What Has Me Burning Now

One word: accountability. Without some sense of consequences, the kids we teach and raise never adjust to the real world. There are lots of reasons to make excuses, but at what point are we just hamstringing the kids, permanently crippling the maturation process? I will readily admit that I almost didn’t graduate high school. I was lazy and unmotivated until I had a real reason to do work. I hated homework (sweet sweet irony), but always did well on tests and quizzes, so I usually pulled high C’s or low B’s. And then I almost found a way to fail my 12th grade English class (yeah, the plot thickens). Mr. Tlumack was my English teacher and definitely one of the best teachers I have ever had.

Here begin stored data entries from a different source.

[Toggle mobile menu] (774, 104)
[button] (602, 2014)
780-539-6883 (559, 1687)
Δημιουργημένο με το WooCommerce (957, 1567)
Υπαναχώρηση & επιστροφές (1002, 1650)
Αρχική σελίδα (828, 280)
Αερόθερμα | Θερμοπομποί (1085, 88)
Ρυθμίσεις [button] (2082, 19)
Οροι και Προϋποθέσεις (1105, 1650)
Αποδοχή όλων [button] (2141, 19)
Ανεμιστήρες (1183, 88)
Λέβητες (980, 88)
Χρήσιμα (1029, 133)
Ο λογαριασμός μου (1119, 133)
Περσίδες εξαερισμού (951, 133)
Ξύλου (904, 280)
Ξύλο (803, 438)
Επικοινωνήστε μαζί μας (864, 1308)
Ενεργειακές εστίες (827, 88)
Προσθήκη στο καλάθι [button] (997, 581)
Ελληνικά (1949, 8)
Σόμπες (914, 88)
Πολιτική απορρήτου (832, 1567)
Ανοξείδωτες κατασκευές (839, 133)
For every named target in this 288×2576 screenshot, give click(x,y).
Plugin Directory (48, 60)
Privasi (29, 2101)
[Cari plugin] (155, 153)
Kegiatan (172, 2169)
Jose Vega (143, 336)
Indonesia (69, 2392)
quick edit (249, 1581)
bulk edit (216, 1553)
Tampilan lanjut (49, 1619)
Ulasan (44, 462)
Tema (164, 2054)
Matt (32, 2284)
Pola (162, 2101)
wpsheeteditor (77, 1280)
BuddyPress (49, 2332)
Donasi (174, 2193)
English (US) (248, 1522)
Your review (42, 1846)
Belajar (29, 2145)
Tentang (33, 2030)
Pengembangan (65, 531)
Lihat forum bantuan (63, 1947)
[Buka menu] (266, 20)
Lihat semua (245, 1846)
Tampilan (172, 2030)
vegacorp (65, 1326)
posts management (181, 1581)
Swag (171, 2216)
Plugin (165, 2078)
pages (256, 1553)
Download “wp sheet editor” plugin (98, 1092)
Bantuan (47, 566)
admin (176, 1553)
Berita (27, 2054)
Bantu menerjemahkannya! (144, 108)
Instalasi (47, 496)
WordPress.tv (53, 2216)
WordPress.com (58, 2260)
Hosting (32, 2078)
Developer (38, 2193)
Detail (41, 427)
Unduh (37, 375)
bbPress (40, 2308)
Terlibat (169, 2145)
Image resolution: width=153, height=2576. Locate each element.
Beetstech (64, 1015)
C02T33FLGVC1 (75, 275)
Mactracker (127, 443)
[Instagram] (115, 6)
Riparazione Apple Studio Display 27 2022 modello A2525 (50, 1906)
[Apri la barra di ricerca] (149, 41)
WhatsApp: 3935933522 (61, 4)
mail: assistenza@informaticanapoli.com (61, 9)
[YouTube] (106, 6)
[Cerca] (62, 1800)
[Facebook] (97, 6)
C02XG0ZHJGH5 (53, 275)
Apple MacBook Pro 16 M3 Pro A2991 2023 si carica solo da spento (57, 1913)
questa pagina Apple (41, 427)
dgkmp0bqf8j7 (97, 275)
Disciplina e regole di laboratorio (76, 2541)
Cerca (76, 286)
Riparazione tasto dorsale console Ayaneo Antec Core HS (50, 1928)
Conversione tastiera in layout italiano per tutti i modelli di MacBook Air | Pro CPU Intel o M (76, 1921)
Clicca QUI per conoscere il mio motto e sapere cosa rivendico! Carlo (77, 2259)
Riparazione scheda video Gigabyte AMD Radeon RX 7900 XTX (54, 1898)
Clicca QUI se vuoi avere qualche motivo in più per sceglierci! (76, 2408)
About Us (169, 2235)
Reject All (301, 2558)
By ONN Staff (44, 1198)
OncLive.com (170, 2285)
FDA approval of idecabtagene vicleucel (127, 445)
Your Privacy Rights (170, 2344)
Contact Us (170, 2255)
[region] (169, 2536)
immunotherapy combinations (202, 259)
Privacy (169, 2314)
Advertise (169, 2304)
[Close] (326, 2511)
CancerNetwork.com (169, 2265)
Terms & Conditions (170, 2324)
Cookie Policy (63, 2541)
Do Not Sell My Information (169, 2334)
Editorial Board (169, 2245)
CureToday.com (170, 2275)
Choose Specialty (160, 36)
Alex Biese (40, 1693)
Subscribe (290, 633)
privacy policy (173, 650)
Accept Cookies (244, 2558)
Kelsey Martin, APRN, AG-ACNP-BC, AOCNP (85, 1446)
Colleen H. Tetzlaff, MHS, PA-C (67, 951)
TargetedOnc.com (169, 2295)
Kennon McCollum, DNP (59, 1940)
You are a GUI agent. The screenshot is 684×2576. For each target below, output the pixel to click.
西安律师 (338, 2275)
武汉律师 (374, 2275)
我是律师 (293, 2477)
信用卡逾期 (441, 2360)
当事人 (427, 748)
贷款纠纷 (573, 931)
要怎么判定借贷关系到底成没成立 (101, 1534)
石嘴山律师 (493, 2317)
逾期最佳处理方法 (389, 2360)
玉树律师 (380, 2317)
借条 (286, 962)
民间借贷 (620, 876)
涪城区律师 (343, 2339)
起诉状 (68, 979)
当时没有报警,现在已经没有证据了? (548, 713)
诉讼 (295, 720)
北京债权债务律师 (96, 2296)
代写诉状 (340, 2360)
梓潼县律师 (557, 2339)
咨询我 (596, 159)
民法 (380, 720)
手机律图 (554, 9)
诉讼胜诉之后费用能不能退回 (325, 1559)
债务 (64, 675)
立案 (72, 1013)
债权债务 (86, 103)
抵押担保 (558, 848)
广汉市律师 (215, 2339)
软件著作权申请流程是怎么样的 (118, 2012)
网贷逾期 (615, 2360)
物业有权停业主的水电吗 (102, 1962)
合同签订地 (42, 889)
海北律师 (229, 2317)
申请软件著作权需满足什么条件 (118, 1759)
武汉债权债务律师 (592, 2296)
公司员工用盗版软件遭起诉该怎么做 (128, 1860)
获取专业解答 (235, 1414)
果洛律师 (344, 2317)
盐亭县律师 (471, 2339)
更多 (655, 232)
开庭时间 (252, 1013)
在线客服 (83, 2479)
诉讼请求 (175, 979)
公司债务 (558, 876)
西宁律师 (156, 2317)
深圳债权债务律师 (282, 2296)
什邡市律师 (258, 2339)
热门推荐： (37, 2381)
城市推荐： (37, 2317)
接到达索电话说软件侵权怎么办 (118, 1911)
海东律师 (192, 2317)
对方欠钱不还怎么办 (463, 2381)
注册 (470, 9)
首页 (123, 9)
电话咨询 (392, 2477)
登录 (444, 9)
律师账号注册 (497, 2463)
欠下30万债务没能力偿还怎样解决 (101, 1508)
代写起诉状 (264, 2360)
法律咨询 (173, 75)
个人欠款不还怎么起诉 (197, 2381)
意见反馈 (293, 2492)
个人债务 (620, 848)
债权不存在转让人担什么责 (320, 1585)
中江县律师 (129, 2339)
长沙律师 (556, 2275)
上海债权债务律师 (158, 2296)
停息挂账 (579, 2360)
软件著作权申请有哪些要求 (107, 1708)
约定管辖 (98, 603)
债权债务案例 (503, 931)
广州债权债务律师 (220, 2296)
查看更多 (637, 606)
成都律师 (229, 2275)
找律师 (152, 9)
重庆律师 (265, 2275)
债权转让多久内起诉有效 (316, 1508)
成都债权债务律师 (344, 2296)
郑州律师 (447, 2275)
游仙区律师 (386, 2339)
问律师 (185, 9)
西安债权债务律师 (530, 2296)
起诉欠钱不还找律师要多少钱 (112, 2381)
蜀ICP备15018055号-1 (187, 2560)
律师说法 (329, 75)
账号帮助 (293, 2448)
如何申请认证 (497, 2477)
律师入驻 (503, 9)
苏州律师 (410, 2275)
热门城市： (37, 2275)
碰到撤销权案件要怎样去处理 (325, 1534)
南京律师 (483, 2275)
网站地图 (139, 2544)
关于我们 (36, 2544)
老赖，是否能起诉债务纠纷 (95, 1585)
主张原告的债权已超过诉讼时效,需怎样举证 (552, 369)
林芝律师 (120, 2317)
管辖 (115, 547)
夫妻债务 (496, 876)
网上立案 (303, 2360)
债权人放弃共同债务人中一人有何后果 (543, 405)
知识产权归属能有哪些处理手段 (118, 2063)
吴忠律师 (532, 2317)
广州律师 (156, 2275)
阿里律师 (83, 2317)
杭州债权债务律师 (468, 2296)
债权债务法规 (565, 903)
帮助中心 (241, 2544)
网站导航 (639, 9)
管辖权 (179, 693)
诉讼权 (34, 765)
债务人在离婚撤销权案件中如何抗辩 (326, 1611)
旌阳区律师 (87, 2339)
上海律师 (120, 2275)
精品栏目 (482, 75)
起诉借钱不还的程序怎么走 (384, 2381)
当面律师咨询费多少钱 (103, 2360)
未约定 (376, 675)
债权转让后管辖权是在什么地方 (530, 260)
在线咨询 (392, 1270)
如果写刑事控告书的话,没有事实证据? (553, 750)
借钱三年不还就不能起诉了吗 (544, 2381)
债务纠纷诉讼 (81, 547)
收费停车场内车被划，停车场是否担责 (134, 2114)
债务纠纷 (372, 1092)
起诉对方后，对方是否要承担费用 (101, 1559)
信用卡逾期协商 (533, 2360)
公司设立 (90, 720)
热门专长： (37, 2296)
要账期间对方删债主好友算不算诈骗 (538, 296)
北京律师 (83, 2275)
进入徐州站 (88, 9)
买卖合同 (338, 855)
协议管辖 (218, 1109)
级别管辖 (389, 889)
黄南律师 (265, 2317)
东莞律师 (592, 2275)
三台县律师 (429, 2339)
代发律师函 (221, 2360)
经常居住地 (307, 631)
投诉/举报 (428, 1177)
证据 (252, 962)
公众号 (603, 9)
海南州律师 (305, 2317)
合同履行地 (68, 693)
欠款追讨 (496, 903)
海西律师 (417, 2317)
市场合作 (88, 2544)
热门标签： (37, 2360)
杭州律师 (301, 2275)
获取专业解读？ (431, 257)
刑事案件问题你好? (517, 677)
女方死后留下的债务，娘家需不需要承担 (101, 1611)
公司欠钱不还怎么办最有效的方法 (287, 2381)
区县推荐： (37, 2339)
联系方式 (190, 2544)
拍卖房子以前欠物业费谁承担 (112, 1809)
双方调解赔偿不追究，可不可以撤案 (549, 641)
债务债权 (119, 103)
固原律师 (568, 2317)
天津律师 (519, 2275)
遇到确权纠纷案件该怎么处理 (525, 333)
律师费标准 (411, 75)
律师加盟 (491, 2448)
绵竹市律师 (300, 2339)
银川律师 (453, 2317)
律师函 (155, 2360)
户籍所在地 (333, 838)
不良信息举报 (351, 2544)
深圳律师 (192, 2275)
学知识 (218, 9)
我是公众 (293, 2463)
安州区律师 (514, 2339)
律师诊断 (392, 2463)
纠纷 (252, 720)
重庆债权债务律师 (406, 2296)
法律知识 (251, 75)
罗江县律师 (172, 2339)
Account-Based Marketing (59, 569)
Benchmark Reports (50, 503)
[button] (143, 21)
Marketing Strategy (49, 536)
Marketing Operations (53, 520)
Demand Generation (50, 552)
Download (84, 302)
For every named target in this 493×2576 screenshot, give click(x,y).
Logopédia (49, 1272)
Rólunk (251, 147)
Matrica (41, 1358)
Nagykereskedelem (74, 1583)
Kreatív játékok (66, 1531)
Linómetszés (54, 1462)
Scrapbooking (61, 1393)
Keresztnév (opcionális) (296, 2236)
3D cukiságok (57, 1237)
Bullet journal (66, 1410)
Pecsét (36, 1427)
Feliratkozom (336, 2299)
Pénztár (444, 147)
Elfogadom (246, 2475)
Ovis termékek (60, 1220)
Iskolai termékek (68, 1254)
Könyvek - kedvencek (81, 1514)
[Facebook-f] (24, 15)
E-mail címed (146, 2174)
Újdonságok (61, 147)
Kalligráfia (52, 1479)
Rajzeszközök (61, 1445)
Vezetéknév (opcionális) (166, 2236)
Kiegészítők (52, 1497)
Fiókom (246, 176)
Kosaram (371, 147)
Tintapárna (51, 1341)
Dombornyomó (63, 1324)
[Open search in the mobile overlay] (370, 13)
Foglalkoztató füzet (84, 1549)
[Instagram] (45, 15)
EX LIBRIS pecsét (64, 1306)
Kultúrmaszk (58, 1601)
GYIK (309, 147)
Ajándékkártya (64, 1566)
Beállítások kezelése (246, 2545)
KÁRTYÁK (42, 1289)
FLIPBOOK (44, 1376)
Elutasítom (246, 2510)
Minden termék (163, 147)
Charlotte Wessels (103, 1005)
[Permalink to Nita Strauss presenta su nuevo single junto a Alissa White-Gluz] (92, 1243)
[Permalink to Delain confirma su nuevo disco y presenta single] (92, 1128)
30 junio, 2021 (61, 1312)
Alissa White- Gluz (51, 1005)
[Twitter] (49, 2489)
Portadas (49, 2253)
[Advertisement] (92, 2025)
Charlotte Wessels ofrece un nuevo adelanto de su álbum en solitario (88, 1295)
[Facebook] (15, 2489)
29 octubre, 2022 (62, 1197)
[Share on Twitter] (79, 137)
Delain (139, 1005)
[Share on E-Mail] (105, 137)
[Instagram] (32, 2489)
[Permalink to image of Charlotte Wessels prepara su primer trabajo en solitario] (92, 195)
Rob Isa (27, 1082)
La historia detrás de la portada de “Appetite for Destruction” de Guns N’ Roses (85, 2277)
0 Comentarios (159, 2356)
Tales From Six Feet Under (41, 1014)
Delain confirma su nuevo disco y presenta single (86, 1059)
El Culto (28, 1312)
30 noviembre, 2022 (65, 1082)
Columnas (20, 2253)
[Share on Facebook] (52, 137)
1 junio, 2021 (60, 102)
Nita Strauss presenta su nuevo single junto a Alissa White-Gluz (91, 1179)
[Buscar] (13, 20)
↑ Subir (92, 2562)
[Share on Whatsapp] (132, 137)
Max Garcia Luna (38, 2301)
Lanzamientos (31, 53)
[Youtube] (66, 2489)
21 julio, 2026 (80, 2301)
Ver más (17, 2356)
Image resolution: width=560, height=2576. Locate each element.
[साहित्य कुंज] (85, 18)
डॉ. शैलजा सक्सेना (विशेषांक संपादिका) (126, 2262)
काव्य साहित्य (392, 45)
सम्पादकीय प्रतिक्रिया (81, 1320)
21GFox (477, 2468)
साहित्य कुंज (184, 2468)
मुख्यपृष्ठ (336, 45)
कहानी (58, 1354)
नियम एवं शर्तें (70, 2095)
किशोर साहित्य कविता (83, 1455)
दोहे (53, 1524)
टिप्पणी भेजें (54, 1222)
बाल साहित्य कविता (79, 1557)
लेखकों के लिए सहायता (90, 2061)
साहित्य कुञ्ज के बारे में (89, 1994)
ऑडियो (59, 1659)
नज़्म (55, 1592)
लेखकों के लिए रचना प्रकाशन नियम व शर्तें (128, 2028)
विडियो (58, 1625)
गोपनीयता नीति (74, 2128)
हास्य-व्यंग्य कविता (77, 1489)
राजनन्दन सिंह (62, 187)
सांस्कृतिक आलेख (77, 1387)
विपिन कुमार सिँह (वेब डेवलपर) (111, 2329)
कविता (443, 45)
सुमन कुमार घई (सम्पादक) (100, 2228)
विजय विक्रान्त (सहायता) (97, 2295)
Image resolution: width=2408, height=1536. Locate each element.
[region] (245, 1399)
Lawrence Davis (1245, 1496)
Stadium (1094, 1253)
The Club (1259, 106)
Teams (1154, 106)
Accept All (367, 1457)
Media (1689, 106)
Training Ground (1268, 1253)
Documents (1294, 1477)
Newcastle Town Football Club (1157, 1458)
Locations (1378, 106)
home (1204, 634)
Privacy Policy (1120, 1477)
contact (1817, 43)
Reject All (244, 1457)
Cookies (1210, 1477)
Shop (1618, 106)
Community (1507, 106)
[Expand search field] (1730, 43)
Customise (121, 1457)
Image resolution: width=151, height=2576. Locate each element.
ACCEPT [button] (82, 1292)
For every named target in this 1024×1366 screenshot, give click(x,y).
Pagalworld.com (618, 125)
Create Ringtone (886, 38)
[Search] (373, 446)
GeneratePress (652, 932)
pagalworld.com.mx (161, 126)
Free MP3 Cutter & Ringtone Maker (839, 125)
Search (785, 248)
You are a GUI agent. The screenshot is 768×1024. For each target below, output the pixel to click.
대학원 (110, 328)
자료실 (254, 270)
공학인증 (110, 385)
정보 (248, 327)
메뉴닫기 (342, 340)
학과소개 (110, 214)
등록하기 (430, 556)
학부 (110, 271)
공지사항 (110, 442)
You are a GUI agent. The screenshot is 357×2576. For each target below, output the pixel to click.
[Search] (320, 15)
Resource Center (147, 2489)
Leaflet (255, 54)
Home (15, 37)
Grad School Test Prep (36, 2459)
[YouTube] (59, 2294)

He did not baby me, he did not give me a packet of make up work; instead, he told me that I would fail if I didn’t do the work. He took a few minutes and explained to me why I was failing and what it meant for my future, especially considering that I had already been accepted to CNU. As I look around, I see the same conversation occurring with many of my co-workers with students (along with hearing about it at other schools). However, it doesn’t seem to be sticking the same way with these kids like it stuck with me. I feel like it has been a collaborative effort to ruin our kids, aided by the “participant trophy” generation, in which everyone has to be equal and everyone is a winner, and steadily relaxing standards (despite “standardized testing”). In the real world you do not get extensions on due dates, you do not get make up opportunities, and you do not get “participant trophies” when you lose a job to a better candidate. But luckily, we have standardized testing to tell us who is and is not good enough. Too bad our kids aren’t standardized, huh?